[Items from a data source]
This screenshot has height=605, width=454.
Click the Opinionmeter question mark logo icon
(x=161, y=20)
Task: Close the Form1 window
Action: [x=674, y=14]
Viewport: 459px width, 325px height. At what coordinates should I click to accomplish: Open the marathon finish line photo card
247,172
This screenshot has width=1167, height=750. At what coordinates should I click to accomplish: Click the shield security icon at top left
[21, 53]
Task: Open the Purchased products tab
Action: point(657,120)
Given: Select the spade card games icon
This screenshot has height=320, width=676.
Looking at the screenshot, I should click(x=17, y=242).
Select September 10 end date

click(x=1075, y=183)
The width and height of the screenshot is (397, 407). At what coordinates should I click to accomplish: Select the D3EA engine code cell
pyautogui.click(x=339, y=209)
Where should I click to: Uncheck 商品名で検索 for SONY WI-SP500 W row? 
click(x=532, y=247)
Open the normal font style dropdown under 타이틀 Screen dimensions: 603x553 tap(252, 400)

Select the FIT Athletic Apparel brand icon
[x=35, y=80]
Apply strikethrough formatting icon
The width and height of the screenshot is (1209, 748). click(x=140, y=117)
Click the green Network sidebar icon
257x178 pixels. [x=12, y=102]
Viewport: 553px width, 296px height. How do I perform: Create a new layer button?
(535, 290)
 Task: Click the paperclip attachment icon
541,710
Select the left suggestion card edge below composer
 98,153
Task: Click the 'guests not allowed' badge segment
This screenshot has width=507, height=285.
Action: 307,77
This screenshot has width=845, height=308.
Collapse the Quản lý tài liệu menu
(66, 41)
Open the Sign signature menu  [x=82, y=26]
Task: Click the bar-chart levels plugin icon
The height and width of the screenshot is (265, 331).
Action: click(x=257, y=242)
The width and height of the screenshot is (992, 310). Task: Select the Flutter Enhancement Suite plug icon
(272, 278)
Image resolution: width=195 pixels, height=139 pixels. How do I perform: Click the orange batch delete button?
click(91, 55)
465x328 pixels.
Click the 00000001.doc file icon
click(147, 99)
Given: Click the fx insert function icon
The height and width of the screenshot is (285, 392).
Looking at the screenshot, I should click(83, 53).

**What you are asked to do**
Copy the lines above exactly. Start with the line containing "Task: Click the paperclip attachment icon", end with the line containing "Task: Click the bar-chart levels plugin icon", and include both.

**Worked solution**
 Task: Click the paperclip attachment icon
541,710
Select the left suggestion card edge below composer
 98,153
Task: Click the 'guests not allowed' badge segment
This screenshot has width=507, height=285.
Action: 307,77
This screenshot has width=845, height=308.
Collapse the Quản lý tài liệu menu
(66, 41)
Open the Sign signature menu  [x=82, y=26]
Task: Click the bar-chart levels plugin icon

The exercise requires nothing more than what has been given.